Page 1 of 1

sytax error on sql

Posted: Thu Oct 05, 2006 10:01 pm
by franknu
i want to update my database using a password and username

but i am getting a sytax error i just dont see the problem can any one help please here is the code

Code: Select all

<?
         
 $host = "localhost";
$username = "localhost";
$password = "abc123";
$database = "contacts";

$db = mysql_connect($host, $username, $password);
mysql_select_db($database);

 $BusinessName = (isset($_POST['BusinessName']));
 $Slogan = addslashes(isset($_POST['Slogan']));
 $Business_Address = addslashes (isset($_POST['Business_Address']));
 $Tel = addslashes(isset($_POST['Tel']));
 $Website = addslashes(isset($_POST['Website']));
 $Email = addslashes(isset($_POST['Email']));
 $Member_Status = addslashes(isset($_POST['Member_Status']));
 $Fax =addslashes(isset($_POST['Fax']));
 $type = addslashes(isset($_POST['type']));
 $make = addslashes(isset($_POST['make']));
 $Categories = addslashes(isset($_POST['Categories']));
 $Keyword = addslashes (isset($_POST['Keyword']));
 $Picture1 = addslashes (isset($_POST['Picture1']));
 $Headline = addslashes (isset($_POST['Headline']));
 $Slogan2 = addslashes (isset($_POST['Slogan2']));
 $Description1 = addslashes (isset($_POST['Description1']));
 $Description2 = addslashes (isset($_POST['Description2']));
 $Description3= addslashes (isset($_POST['Description3']));
 $Contact2 = addslashes (isset($_POST['Contact2']));
 $Picture2 = addslashes (isset($_POST['Picture2']));
 $Picture3 = addslashes (isset($_POST['Picture3']));
 $Picture4 = addslashes (isset($_POST['Picture4']));
 $User_Name = addslashes (isset($_POST['User_Name']));
 $Password = addslashes (isset($_POST['Password']));



$User_Name = mysql_query("SELECT `Password` FROM `Business_Info` WHERE `User_Name` == '$User_Name'"); 



if($Password == $Password[0]) 

{ 

$sql= " UPDATE  WHERE `Business_Info`(`BusinessName`,`Slogan`,`Business_Address`,`Tel`,`Website`,`Email`,`Member_Status`,`  Fax`,`type`,`make`,`Categories`,`Keyword`,`picture1`,`Headline`,`Slogan2`,`Description1`,`Description2`,`Description3`,`Contact2`,`Picture2`,`Picture3`,`Picture4`,`Password`) 

Values('.$BusinessName.','.$Slogan.','.$Business_Address.','.$Tel.','.$Website.','.$Email.','.$Member_Status.','.$Fax.',' 
.$type.','.$make.','.$Categories.','.$Keyword.','.$Picture1.','.$Headline.','.$Slogan2.','.$Description1.', 
'.$Description2.','.$Description3.','.$Contact2.' 
,'.$Picture2.','.$Picture3.','.$Picture4.','.$Password.') WHERE `User_Name` == $User_Name"; 


$result = mysql_query($sql); 
echo mysql_error(); 


  } 


    else 

    { 
     
  echo "Incorrect Password or User Name Try again "; 
  exit; 
} 



?>
this is what i am displaying....


You have an error in your SQL syntax; check the manual that corresponds to your MySQL server version for the right syntax to use near 'WHERE `Business_Info`(`BusinessName`,`Slogan`,`Business_Address`

Posted: Thu Oct 05, 2006 10:08 pm
by Flamie
you are forgetting the tablename on your UPDATE ;o

Edit:
And I'm not sure if using the VALUES() thing works with UPDATE commands.
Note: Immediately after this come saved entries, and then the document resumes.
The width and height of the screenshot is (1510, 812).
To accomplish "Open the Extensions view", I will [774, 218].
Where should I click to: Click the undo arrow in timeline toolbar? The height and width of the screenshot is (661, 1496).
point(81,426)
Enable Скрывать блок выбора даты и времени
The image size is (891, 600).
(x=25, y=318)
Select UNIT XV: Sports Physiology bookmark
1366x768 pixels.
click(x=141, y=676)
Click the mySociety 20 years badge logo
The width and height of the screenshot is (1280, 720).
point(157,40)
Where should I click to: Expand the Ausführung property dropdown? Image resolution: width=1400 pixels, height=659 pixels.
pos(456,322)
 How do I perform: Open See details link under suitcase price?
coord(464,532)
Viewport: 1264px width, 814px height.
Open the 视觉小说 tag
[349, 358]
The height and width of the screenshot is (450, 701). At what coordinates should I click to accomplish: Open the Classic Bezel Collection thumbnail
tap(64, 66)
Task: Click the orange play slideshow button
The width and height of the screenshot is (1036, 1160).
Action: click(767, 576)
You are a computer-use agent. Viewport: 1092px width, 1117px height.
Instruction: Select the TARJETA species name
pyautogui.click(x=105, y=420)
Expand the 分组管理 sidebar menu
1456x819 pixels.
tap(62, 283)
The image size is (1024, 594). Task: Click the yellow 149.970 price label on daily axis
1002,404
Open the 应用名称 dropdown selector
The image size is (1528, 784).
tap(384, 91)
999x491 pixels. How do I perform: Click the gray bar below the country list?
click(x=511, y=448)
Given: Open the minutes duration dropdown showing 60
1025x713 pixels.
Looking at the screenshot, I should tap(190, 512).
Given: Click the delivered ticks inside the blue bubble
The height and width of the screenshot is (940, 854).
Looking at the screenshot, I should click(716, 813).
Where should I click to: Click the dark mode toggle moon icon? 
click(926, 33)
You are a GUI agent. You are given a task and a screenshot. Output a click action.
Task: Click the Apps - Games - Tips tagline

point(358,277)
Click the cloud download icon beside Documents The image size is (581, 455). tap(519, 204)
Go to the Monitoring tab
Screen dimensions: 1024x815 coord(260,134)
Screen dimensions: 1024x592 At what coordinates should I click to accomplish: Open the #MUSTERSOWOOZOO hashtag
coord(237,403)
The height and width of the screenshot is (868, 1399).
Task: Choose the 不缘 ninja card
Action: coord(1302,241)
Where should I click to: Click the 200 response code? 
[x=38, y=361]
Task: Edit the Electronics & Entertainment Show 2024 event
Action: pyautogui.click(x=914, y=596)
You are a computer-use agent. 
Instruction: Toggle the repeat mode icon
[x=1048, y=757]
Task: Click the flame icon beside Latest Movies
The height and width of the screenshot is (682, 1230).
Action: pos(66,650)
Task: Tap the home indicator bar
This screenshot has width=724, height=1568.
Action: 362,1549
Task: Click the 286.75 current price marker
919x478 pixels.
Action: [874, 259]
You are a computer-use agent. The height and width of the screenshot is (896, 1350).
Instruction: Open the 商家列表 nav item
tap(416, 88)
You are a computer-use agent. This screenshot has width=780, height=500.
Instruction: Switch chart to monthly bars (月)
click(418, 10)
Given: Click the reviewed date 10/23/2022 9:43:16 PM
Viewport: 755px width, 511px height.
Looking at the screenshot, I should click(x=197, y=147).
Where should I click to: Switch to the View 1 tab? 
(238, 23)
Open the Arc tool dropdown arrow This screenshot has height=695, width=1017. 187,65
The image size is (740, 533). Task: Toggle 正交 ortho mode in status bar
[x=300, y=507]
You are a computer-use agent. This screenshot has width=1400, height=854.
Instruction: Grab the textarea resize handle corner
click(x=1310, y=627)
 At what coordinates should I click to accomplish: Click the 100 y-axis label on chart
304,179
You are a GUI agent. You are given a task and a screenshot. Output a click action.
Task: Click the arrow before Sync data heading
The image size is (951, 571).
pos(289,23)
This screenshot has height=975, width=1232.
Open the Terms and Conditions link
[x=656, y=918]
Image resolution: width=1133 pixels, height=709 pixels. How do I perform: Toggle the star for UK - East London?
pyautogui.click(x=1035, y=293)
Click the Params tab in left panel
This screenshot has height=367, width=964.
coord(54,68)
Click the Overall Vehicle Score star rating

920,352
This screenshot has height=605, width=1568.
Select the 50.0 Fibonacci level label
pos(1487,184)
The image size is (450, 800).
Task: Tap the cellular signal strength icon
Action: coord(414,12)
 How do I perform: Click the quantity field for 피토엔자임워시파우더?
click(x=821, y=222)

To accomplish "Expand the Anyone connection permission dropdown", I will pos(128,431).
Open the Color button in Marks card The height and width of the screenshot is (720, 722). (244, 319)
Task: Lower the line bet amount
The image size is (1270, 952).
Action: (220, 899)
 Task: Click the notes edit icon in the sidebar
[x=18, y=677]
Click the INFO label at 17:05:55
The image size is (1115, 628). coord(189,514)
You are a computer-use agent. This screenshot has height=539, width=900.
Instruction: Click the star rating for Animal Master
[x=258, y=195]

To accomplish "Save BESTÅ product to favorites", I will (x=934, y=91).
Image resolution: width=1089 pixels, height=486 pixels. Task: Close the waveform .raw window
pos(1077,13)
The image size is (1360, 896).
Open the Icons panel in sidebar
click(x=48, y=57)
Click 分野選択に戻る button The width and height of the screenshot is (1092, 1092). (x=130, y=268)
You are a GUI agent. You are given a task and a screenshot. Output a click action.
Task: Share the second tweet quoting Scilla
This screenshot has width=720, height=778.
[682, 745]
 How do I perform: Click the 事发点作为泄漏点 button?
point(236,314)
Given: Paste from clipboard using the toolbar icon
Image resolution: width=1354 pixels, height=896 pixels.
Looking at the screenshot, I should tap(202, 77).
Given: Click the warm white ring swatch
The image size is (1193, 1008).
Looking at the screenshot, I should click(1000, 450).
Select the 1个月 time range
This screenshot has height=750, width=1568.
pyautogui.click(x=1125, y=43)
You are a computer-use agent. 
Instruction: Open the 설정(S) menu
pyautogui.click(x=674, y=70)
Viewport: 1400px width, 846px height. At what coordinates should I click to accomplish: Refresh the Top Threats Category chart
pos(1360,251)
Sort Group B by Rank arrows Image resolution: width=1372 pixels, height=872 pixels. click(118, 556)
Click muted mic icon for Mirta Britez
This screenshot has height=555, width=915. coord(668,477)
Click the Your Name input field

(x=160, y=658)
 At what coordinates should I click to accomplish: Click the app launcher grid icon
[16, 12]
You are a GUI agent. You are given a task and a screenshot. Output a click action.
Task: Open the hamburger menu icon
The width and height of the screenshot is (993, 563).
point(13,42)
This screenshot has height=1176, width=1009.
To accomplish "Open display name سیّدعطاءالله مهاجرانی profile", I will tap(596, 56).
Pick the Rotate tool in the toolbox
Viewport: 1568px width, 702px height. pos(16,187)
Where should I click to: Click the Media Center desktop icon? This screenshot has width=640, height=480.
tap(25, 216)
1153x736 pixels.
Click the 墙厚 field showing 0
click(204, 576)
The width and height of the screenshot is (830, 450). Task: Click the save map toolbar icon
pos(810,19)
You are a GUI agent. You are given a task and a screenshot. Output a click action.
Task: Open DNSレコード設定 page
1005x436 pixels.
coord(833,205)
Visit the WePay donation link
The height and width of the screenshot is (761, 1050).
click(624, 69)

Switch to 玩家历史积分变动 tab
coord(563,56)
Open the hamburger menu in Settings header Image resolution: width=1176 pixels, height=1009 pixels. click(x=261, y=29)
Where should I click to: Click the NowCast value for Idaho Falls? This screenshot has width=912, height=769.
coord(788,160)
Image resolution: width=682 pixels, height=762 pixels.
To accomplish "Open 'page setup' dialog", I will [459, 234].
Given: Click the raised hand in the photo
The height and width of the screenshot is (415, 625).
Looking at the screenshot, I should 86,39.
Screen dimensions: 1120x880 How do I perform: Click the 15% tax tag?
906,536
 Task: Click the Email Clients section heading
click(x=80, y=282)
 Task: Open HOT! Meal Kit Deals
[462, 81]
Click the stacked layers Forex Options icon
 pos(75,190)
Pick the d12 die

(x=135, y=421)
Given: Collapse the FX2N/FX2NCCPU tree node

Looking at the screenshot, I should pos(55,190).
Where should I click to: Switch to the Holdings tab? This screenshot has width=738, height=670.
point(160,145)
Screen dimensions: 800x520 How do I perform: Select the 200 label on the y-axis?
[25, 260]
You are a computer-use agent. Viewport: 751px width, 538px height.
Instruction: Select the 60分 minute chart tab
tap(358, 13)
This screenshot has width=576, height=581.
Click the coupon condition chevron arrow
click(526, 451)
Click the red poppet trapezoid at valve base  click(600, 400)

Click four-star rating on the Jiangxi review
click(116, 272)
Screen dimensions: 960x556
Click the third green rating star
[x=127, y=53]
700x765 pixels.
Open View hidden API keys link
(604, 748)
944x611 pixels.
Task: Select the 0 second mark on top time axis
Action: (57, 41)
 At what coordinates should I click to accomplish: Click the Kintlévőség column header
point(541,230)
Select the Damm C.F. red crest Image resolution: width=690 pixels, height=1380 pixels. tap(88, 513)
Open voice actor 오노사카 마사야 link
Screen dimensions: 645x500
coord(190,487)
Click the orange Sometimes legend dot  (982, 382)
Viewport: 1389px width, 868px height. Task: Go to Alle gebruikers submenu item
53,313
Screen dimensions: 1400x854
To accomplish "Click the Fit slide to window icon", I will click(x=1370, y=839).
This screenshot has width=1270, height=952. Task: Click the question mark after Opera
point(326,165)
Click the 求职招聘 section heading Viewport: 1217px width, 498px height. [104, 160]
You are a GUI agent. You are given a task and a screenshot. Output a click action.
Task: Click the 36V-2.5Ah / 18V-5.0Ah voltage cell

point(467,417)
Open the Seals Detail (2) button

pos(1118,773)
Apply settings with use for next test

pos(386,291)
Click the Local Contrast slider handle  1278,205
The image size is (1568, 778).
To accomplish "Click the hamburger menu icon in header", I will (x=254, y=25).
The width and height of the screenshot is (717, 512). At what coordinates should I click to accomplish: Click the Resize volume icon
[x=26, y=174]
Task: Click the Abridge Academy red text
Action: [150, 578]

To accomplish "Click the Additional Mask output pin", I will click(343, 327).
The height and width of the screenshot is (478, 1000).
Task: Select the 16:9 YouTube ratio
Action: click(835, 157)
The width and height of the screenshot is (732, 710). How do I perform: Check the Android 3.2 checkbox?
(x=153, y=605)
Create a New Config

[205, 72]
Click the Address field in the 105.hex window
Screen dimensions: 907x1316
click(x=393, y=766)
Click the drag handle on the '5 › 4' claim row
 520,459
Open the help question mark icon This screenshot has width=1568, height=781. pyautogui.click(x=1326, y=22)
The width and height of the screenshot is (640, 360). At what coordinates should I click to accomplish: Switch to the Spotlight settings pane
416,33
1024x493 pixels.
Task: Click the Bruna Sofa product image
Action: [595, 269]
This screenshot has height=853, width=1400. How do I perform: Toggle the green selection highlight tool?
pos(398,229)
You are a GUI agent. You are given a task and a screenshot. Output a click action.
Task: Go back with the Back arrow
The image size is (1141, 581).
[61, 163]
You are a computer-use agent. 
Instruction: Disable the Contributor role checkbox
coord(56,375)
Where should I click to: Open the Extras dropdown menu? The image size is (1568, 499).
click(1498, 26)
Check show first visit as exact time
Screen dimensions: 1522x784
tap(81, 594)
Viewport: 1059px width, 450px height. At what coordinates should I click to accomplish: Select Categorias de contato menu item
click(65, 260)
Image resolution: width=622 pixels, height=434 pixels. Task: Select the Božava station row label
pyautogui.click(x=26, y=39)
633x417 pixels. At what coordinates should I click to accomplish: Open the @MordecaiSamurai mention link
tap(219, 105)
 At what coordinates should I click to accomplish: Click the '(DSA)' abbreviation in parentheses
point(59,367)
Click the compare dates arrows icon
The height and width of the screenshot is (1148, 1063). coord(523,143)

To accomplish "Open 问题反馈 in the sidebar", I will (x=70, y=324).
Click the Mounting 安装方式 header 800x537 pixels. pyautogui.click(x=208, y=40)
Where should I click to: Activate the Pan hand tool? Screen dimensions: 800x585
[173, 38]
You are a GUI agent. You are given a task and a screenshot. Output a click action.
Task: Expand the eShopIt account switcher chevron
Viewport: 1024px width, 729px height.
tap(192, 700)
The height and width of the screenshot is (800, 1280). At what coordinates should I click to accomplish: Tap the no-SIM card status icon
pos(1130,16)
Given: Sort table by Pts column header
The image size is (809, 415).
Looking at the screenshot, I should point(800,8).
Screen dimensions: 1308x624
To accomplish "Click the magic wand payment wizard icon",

The one I usually do is:
UPDATE <tablename> SET <field>=<value>, <field2>=<value2> WHERE <condition(s)>

Posted: Thu Oct 05, 2006 10:09 pm
by franknu
the table name is business_info

Posted: Thu Oct 05, 2006 10:11 pm
by Flamie
then you do:

Code: Select all

$query = "UPDATE buisness_info SET (set your values here) WHERE (set your conditions here)";

Posted: Thu Oct 05, 2006 10:17 pm
by franknu
if you look on the database that is what i have i am just getting this erroe

Code: Select all

You have an error in your SQL syntax; check the manual that corresponds to your MySQL server version for the right syntax to use near '(`BusinessName`,`Slogan`,`Business_Address`,`Tel`,`Website`,`Ema
this are the changes i made

Code: Select all

$User_Name = mysql_query("SELECT `Password` FROM `Business_Info` WHERE `User_Name` == '$User_Name'"); 



if($Password == $Password[0]) 

{ 

$sql= " UPDATE `Business_Info`(`BusinessName`,`Slogan`,`Business_Address`,`Tel`,`Website`,`Email`,`Member_Status`,`  Fax`,`type`,`make`,`Categories`,`Keyword`,`picture1`,`Headline`,`Slogan2`,`Description1`,`Description2`,`Description3`,`Contact2`,`Picture2`,`Picture3`,`Picture4`,`Password`);

Values('.$BusinessName.','.$Slogan.','.$Business_Address.','.$Tel.','.$Website.','.$Email.','.$Member_Status.','.$Fax.',' 
.$type.','.$make.','.$Categories.','.$Keyword.','.$Picture1.','.$Headline.','.$Slogan2.','.$Description1.', 
'.$Description2.','.$Description3.','.$Contact2.' 
,'.$Picture2.','.$Picture3.','.$Picture4.','.$Password.') WHERE `User_Name` == `$User_Name`"; 


$result = mysql_query($sql); 
echo mysql_error(); 


  } 


    else 

    { 
     
  echo "Incorrect Password or User Name Try again "; 
  exit; 
} 



?>

Posted: Thu Oct 05, 2006 10:27 pm
by Flamie
sigh you're not understanding me, I'll write it for you:

Code: Select all

$sql = "UPDATE `Business_Info` SET `BusinessName`= '$BusinessName', `Slogan`='$Slogan',  `Business_Address`='$Business_Address', `Tel`='$Tel', `Website`='$Website', `Email`='$Email', `Member_Status`='$Member_Status', `Fax`='$Fax', `type`=$type, `make`='$make', `Categories`='$Categories', `Keyword`='$Keyword', `picture1`='$Picture1', `Headline`='$Headline', `Slogan2`='$Slogan2', `Description1`='$Description1', `Description2`='$Description2', `Description3`= '$Description3', `Contact2`='$Contact2', `Picture2`='$Picture2', `Picture3`='$Picture3', `Picture4`='$Picture4', `Password`='$Password' WHERE `User_Name`='$User_Name'";

Posted: Thu Oct 05, 2006 11:43 pm
by s.dot
VALUES is for an INSERT statement

With updates, you only do SET `something` = '$something', `somethingelse` = '$somethingelse'

[edit]
use mysql_real_escape_string() instead of addslashes